Cattle and beef prices are at all-time highs in Canada as herd numbers dwindle, global demand picks up, and the Canadian dollar falls in value.
"It's pretty phenomenal," said Brian Perillat, senior analyst with Canadian beef market statistics firm CanFax. "We're certainly in uncharted territory."
In addition to the high beef prices, a decline in grain and fuel prices is adding to the profitability of the sector.
"We're just coming through 2014, which was probably one of our best years," said Perillat.
On grocery store shelves the cost of steaks, roasts and ground beef is climbing.
On average, beef prices have jumped 44 per cent in the last four years, according to Statistics Canada.
"We may still see some higher beef prices," said Perillat.
Welcome change for producers
The surge in beef prices may help the industry grow in size.
Since the mad cow disease (BSE) crisis in 2003, the beef industry has struggled to recover. The steady price declines led some ranchers to close their operations and discouraged others from entering the industry.
"When I was in my second-last year at the University of Guelph, cattle prices had declined significantly, to a low that we had never seen before, so I was a little unsure of what's to come," said Jill Harvie, who ranches near Olds, Alta.
"For about 12 years now, give or take, we've had prices that are just not sustainable for our industry, but we stuck with it."
There are many different reasons why people choose to ranch, but one factor is the financial prospects.
Harvie hopes the current prices encourage some people to enter or return to the industry, knowing there is now a business case to be made.

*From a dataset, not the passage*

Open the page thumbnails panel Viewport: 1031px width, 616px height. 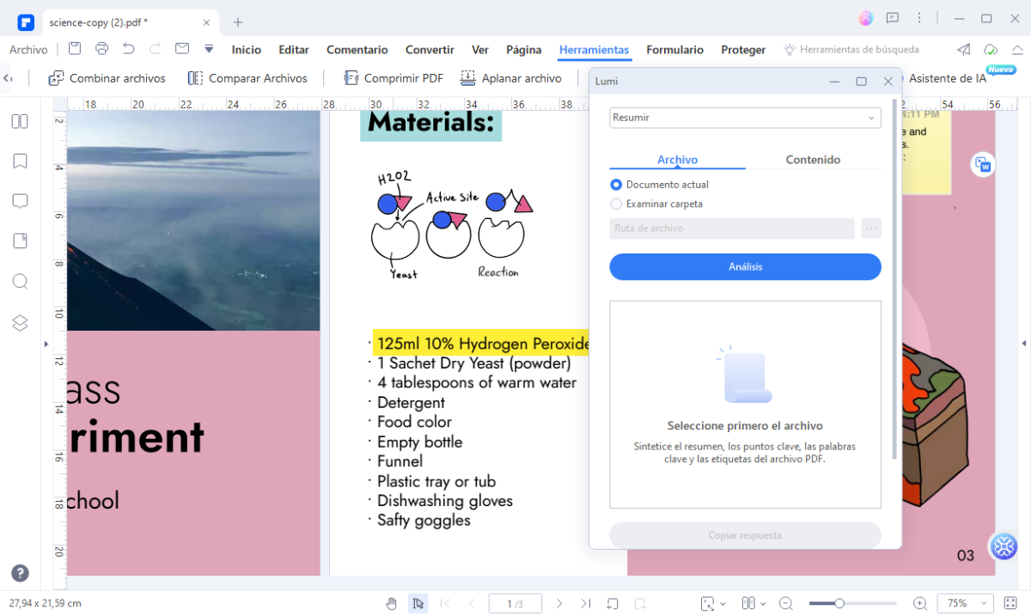19,121
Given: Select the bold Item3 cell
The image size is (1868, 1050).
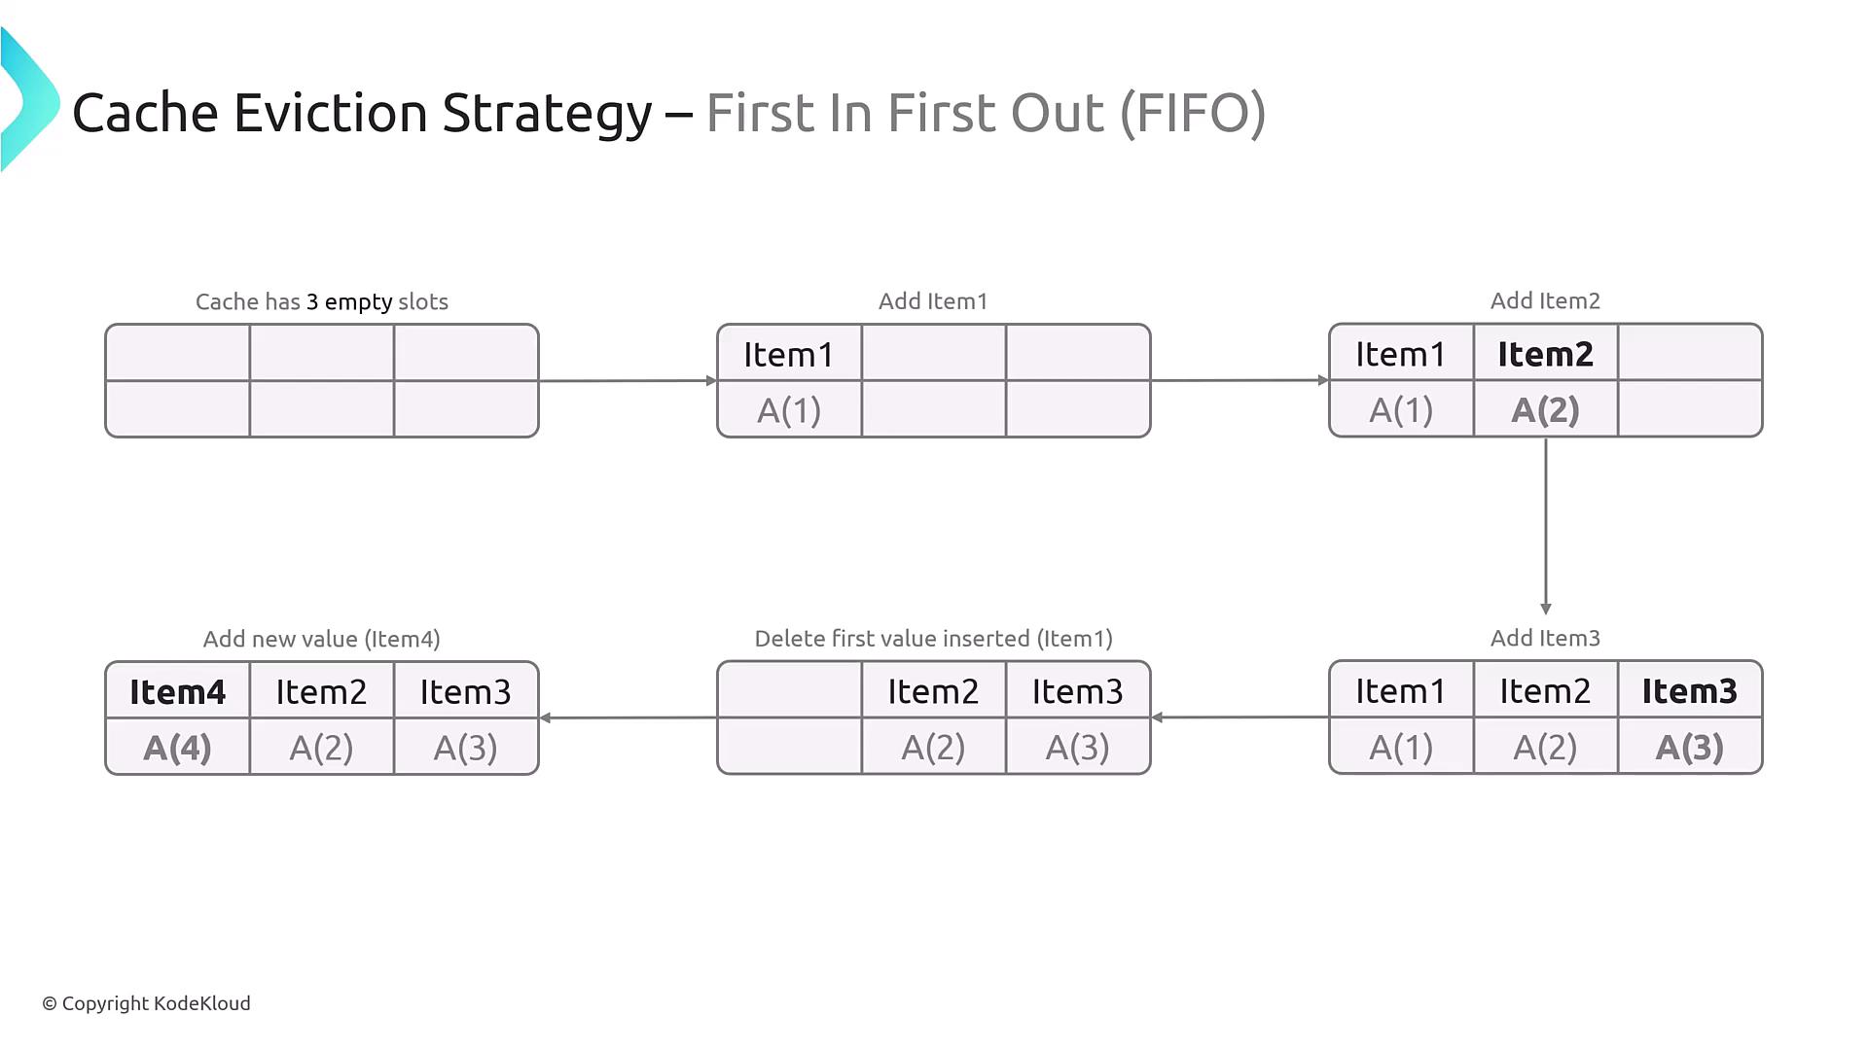Looking at the screenshot, I should (1689, 691).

"A succession plan is a little bit more real right now," said Harvie, who hopes her two young daughters will take over the ranch one day. "I hope that they have the love for nature, being around cattle, and the business as well."
Herd size concerns
The beef industry still faces a significant problem: it is shrinking.

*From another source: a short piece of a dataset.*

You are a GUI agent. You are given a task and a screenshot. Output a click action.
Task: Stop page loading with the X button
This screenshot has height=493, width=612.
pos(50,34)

The herd size has decreased for about a decade and experts have different opinions about whether it will soon turn the corner. The number of cattle in the U.S. is beginning to grow, but that is not the case in Canada, at least not yet.

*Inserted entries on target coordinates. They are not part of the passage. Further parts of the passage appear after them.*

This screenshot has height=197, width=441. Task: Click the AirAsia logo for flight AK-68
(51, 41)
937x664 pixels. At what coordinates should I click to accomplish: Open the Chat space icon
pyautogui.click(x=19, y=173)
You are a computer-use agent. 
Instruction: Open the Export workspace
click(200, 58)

"Hopefully, from an industry point of view, we will get enough interest at these price levels to grow our herd," said Perillat,
"It's a slow turnover rate. If you decide to expand this year and you breed some heifer in the spring of 2015, they calve in 2016, and we can't turn that calf into beef until 2017."
That's why he expects prices to remain relatively high for the next several years.
Revenues from the Alberta beef industry are $3.3 billion and make up one per cent of the provincial economy.